## Tasks for this exercise
1) Retype the part of the passage on pseudoprogression and radionecrosis between "There is no" and "multicenter, prospective researches.", inclusive.
2) List every adjective that the passage on pseudoprogression and radionecrosis uses to describe the kind of research it says is absent.

## Extract
Due to widespread use of these advanced therapeutic approaches, knowledge of these complex cutting-edge treatments is essential to properly assess treatment response and guide subsequent clinical decisions.

Definitions

There is no clear evidence nor consensus on the distinction between pseudoprogression and radionecrosis, probably because of the paucity of histopathological data, difficulties in assessing the correct histological diagnosis, given the frequent ‘mixed’ pattern with tumor remnants and radiation-induced tissue changes in biopsy samples [20], and the absence of large-scale, harmonized, multicenter, prospective researches.

Pseudoprogression and radionecrosis are radiologically defined by a new or enlarging area(s) in the radiation field that resolves without treatment modification. When images of radiation-induced lesions appear shortly after the end of radiotherapy (within the first 6 months for most of the studies [8,21,22], whereas others only consider the first 2 [23] or 3 months [24,25]), the term pseudoprogression is preferred, especially in the context of diffuse glioma. On the contrary, radionecrosis emerges at a later stage (from around 6 months to several years) [8,26].

## Data listing

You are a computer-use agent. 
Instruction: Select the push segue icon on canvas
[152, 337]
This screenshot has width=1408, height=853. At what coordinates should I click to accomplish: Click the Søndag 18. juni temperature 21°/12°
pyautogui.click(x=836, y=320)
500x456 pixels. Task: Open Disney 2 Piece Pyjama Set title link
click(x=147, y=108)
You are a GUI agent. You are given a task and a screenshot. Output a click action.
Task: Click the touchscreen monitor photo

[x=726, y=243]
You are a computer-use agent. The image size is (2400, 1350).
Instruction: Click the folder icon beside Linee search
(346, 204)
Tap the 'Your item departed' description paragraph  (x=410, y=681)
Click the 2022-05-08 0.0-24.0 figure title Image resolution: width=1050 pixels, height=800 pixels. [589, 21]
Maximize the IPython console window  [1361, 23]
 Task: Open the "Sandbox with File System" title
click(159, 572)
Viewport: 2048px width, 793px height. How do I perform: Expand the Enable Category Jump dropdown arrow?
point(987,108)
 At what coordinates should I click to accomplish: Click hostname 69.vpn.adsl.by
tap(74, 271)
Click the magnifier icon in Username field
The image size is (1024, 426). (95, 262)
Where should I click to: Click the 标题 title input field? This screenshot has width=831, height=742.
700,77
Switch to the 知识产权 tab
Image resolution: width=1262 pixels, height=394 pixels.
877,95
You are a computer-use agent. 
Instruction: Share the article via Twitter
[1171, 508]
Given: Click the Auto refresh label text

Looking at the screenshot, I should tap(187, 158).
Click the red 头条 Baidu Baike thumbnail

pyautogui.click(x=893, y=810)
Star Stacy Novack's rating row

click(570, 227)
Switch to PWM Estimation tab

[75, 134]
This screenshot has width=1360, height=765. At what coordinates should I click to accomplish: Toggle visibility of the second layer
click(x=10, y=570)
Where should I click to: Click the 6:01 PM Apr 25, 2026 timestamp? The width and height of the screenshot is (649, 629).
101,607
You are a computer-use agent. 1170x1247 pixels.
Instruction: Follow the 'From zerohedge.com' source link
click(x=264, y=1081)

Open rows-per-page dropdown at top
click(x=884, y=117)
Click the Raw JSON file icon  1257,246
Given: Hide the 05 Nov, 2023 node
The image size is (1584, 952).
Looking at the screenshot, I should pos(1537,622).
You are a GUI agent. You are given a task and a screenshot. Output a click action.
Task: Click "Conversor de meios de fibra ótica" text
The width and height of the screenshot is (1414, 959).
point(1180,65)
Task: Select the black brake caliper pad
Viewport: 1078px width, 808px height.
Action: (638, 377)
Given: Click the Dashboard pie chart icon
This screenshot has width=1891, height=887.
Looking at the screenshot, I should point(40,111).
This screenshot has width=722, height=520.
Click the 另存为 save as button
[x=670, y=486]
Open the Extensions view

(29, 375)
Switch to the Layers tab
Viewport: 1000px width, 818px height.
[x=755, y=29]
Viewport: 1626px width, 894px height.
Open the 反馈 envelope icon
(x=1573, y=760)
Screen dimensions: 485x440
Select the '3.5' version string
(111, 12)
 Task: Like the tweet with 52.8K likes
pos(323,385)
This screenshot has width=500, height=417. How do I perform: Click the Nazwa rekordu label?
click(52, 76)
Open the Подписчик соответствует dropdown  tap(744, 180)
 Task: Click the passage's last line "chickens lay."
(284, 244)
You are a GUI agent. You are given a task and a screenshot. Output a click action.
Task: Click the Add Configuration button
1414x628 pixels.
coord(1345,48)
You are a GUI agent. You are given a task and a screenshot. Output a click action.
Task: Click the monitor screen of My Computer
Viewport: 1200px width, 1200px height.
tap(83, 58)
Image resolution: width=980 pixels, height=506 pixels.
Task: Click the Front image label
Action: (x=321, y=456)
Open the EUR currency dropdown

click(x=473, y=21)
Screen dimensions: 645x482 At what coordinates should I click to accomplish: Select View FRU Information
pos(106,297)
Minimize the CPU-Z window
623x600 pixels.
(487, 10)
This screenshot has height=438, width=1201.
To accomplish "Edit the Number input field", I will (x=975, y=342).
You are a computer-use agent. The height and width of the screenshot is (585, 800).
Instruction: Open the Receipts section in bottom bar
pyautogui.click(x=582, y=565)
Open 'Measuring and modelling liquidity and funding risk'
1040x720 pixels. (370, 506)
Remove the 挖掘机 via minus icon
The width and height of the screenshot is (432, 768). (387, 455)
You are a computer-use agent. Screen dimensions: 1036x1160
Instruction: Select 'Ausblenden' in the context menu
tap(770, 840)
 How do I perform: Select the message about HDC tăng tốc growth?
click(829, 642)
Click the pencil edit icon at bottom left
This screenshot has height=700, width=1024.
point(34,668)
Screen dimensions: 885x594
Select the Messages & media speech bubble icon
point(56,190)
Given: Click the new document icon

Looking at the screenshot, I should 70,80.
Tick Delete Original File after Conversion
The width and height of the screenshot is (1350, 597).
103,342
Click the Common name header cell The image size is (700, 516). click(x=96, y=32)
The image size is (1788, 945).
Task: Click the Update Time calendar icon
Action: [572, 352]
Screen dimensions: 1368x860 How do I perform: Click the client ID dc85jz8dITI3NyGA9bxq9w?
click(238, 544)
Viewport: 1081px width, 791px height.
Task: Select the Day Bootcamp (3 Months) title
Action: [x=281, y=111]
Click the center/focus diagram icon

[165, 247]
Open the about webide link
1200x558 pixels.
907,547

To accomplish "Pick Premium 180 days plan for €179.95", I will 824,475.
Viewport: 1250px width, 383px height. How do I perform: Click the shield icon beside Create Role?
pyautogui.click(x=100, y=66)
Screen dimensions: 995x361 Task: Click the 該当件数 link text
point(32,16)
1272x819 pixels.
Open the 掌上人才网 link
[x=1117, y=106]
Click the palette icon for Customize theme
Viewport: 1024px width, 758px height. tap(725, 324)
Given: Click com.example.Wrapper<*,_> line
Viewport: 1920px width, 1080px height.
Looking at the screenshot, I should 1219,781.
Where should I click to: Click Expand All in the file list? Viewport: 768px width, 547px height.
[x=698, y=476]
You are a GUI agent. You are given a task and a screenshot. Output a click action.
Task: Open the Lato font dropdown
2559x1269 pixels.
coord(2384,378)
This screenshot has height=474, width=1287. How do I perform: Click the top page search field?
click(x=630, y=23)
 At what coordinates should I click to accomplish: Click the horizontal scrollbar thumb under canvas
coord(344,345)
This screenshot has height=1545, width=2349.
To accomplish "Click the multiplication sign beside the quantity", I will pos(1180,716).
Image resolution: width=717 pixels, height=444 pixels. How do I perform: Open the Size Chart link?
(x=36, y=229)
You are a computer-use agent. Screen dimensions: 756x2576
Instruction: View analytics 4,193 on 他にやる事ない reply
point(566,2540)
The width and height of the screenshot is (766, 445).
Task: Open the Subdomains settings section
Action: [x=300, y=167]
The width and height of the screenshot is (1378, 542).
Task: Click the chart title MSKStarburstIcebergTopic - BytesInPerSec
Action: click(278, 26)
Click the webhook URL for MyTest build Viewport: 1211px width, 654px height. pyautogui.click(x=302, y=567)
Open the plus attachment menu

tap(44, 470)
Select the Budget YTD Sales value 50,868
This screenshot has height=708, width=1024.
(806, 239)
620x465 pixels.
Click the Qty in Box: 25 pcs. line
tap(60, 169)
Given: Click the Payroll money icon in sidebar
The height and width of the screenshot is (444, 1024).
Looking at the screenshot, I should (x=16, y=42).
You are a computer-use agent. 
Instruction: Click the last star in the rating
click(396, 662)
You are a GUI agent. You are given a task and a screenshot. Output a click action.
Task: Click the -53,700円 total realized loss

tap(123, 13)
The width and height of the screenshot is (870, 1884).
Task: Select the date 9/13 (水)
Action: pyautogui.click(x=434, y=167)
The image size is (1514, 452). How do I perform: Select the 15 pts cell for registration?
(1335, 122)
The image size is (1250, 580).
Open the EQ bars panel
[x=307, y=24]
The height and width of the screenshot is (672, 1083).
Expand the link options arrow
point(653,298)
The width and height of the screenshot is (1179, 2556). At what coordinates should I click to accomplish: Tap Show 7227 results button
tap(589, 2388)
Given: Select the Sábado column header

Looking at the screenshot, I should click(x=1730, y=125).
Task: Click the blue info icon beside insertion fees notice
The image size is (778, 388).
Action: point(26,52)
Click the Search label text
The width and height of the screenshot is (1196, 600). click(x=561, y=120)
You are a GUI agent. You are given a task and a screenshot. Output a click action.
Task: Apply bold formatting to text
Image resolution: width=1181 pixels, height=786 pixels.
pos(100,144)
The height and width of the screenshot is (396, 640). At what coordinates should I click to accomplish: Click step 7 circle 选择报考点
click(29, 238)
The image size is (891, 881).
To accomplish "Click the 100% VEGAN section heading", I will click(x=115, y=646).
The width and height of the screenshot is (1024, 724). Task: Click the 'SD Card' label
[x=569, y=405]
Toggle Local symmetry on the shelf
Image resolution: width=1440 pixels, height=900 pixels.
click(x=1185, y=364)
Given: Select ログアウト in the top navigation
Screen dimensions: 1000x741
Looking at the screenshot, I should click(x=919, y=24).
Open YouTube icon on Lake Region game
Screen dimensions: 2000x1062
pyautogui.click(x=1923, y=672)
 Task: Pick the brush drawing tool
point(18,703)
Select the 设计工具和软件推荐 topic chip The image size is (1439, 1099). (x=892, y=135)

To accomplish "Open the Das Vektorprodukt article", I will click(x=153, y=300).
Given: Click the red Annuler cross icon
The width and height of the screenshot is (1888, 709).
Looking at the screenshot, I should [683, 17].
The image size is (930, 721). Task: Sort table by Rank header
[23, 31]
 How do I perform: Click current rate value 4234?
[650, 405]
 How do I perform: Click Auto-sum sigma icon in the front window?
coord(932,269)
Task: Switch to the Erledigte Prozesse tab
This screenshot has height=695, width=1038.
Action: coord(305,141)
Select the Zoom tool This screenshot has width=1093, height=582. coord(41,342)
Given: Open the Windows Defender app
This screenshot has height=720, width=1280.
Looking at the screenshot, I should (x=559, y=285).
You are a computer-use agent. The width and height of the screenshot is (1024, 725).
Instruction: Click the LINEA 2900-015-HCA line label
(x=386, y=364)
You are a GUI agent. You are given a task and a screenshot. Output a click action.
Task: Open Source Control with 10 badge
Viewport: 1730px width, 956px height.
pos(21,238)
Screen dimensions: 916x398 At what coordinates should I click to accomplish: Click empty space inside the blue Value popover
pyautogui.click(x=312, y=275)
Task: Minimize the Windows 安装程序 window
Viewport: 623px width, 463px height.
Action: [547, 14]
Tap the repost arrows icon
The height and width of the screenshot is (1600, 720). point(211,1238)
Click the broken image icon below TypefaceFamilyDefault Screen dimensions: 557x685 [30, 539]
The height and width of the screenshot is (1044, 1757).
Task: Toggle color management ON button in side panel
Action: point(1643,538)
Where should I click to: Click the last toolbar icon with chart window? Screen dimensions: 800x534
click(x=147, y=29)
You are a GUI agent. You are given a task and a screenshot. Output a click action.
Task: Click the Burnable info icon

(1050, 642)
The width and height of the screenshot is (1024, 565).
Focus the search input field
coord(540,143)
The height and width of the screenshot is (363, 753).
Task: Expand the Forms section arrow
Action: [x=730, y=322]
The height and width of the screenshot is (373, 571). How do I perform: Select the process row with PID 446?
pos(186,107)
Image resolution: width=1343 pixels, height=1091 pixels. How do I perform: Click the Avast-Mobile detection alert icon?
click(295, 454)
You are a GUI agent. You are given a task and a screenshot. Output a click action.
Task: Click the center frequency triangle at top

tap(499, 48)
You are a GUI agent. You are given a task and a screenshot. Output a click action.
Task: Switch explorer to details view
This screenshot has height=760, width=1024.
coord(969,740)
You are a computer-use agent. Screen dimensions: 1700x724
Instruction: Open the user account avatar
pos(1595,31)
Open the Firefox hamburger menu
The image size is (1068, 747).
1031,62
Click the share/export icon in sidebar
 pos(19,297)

## Task-by-task answers
1)
There is no clear evidence nor consensus on the distinction between pseudoprogression and radionecrosis, probably because of the paucity of histopathological data, difficulties in assessing the correct histological diagnosis, given the frequent ‘mixed’ pattern with tumor remnants and radiation-induced tissue changes in biopsy samples [20], and the absence of large-scale, harmonized, multicenter, prospective researches.

2)
large-scale
harmonized
multicenter
prospective